+++ EXERCISE INPUT
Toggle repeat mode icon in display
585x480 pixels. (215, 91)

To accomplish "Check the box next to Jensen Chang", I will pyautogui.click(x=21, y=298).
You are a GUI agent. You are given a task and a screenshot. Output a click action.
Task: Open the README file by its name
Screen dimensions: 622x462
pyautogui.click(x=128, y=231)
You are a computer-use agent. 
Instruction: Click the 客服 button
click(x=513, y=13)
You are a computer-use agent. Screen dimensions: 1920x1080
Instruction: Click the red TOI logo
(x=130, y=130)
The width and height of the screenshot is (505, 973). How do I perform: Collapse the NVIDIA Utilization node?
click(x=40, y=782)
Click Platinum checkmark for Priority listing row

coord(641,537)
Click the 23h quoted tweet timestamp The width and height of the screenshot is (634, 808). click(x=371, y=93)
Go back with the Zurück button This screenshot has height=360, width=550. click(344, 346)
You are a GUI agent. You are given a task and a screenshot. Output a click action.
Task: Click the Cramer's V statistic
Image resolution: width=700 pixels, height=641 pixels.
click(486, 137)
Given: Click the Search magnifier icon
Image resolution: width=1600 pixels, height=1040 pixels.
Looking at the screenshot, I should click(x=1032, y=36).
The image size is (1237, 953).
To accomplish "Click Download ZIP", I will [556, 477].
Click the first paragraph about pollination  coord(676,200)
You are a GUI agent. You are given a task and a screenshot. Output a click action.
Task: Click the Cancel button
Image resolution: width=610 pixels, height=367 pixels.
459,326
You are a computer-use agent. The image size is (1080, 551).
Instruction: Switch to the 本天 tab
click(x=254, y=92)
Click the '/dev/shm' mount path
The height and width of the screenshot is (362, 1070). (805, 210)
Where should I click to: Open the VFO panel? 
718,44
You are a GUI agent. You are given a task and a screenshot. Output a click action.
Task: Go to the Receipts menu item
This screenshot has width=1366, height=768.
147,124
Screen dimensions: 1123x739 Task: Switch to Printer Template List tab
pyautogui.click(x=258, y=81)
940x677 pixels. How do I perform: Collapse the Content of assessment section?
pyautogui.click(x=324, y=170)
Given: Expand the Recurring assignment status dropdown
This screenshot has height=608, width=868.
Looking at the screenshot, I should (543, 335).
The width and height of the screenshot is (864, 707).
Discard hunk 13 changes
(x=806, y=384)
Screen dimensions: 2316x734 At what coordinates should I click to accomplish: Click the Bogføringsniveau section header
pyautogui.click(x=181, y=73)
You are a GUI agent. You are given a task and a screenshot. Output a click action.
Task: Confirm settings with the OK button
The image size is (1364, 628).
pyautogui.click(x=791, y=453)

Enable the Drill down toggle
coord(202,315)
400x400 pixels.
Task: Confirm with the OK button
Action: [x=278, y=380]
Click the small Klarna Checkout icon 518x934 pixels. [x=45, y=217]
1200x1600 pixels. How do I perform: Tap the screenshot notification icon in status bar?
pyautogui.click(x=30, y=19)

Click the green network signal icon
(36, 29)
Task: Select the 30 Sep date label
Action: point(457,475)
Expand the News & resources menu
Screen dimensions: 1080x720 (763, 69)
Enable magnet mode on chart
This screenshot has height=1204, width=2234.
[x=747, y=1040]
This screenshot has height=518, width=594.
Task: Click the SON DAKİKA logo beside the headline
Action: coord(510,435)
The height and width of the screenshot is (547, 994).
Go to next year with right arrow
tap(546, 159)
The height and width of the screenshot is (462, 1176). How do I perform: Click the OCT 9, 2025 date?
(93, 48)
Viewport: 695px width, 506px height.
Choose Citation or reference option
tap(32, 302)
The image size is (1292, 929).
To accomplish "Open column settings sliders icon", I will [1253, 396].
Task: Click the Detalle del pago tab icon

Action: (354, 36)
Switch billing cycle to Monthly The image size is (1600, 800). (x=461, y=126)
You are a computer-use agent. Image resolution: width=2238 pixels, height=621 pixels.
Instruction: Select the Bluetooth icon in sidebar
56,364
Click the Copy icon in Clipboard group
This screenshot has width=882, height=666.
++++++
◆ EXERCISE INSTRUCTIONS ◆
In the answer, each line of the data must appear exactly as written.

◆ WRITTEN SOLUTION ◆
Toggle repeat mode icon in display
585x480 pixels. (215, 91)

To accomplish "Check the box next to Jensen Chang", I will pyautogui.click(x=21, y=298).
You are a GUI agent. You are given a task and a screenshot. Output a click action.
Task: Open the README file by its name
Screen dimensions: 622x462
pyautogui.click(x=128, y=231)
You are a computer-use agent. 
Instruction: Click the 客服 button
click(x=513, y=13)
You are a computer-use agent. Screen dimensions: 1920x1080
Instruction: Click the red TOI logo
(x=130, y=130)
The width and height of the screenshot is (505, 973). How do I perform: Collapse the NVIDIA Utilization node?
click(x=40, y=782)
Click Platinum checkmark for Priority listing row

coord(641,537)
Click the 23h quoted tweet timestamp The width and height of the screenshot is (634, 808). click(x=371, y=93)
Go back with the Zurück button This screenshot has height=360, width=550. click(344, 346)
You are a GUI agent. You are given a task and a screenshot. Output a click action.
Task: Click the Cramer's V statistic
Image resolution: width=700 pixels, height=641 pixels.
click(486, 137)
Given: Click the Search magnifier icon
Image resolution: width=1600 pixels, height=1040 pixels.
Looking at the screenshot, I should click(x=1032, y=36).
The image size is (1237, 953).
To accomplish "Click Download ZIP", I will [556, 477].
Click the first paragraph about pollination  coord(676,200)
You are a GUI agent. You are given a task and a screenshot. Output a click action.
Task: Click the Cancel button
Image resolution: width=610 pixels, height=367 pixels.
459,326
You are a computer-use agent. The image size is (1080, 551).
Instruction: Switch to the 本天 tab
click(x=254, y=92)
Click the '/dev/shm' mount path
The height and width of the screenshot is (362, 1070). (805, 210)
Where should I click to: Open the VFO panel? 
718,44
You are a GUI agent. You are given a task and a screenshot. Output a click action.
Task: Go to the Receipts menu item
This screenshot has width=1366, height=768.
147,124
Screen dimensions: 1123x739 Task: Switch to Printer Template List tab
pyautogui.click(x=258, y=81)
940x677 pixels. How do I perform: Collapse the Content of assessment section?
pyautogui.click(x=324, y=170)
Given: Expand the Recurring assignment status dropdown
This screenshot has height=608, width=868.
Looking at the screenshot, I should (543, 335).
The width and height of the screenshot is (864, 707).
Discard hunk 13 changes
(x=806, y=384)
Screen dimensions: 2316x734 At what coordinates should I click to accomplish: Click the Bogføringsniveau section header
pyautogui.click(x=181, y=73)
You are a GUI agent. You are given a task and a screenshot. Output a click action.
Task: Confirm settings with the OK button
The image size is (1364, 628).
pyautogui.click(x=791, y=453)

Enable the Drill down toggle
coord(202,315)
400x400 pixels.
Task: Confirm with the OK button
Action: [x=278, y=380]
Click the small Klarna Checkout icon 518x934 pixels. [x=45, y=217]
1200x1600 pixels. How do I perform: Tap the screenshot notification icon in status bar?
pyautogui.click(x=30, y=19)

Click the green network signal icon
(36, 29)
Task: Select the 30 Sep date label
Action: point(457,475)
Expand the News & resources menu
Screen dimensions: 1080x720 (763, 69)
Enable magnet mode on chart
This screenshot has height=1204, width=2234.
[x=747, y=1040]
This screenshot has height=518, width=594.
Task: Click the SON DAKİKA logo beside the headline
Action: coord(510,435)
The height and width of the screenshot is (547, 994).
Go to next year with right arrow
tap(546, 159)
The height and width of the screenshot is (462, 1176). How do I perform: Click the OCT 9, 2025 date?
(93, 48)
Viewport: 695px width, 506px height.
Choose Citation or reference option
tap(32, 302)
The image size is (1292, 929).
To accomplish "Open column settings sliders icon", I will [1253, 396].
Task: Click the Detalle del pago tab icon

Action: (354, 36)
Switch billing cycle to Monthly The image size is (1600, 800). (x=461, y=126)
You are a computer-use agent. Image resolution: width=2238 pixels, height=621 pixels.
Instruction: Select the Bluetooth icon in sidebar
56,364
Click the Copy icon in Clipboard group
This screenshot has width=882, height=666.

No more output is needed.